§ **Activity**: Starting at the line that contains "The width and", copy every line through the end of the records below exactly as written, leaving out pictures.

§ **Collected data entries**:
◆ ◆ ◆
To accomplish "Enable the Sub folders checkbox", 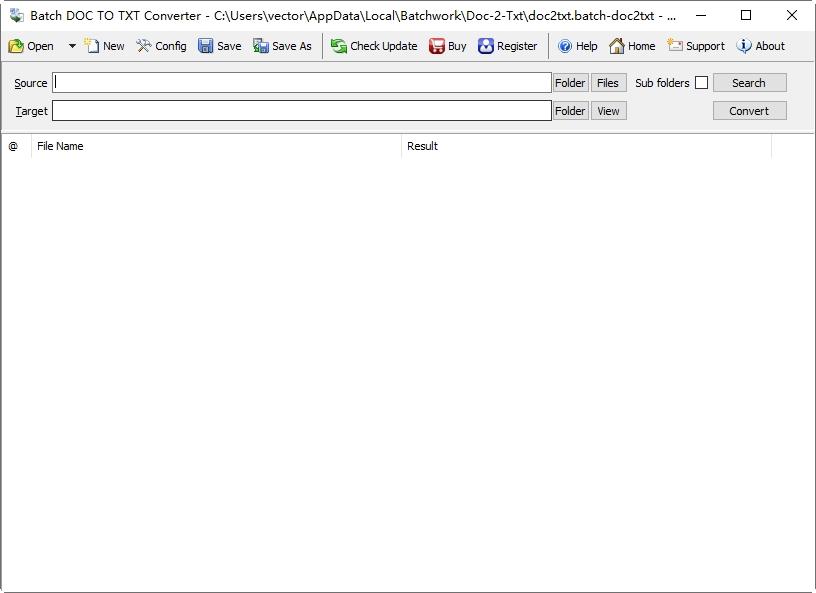I will 702,83.
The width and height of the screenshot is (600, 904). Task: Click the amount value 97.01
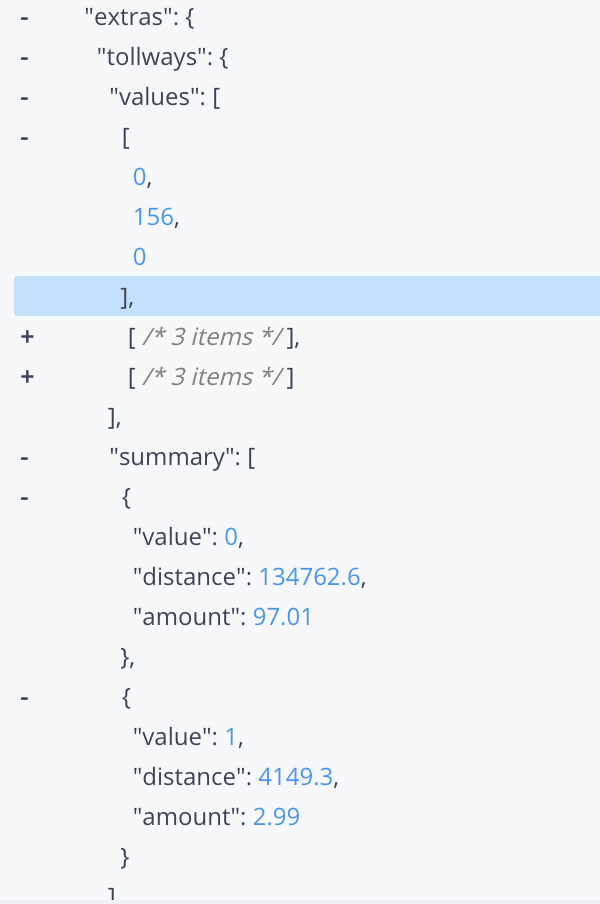(x=282, y=617)
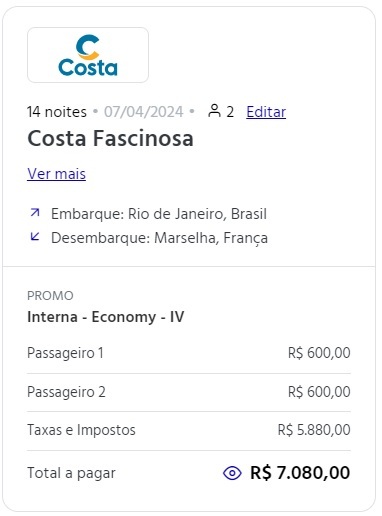Click the disembarkation arrow icon

point(35,237)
◆ ◆ ◆
§ **Task output**:
The width and height of the screenshot is (600, 904). Task: Click the amount value 97.01
(x=282, y=617)
Click the disembarkation arrow icon

point(35,237)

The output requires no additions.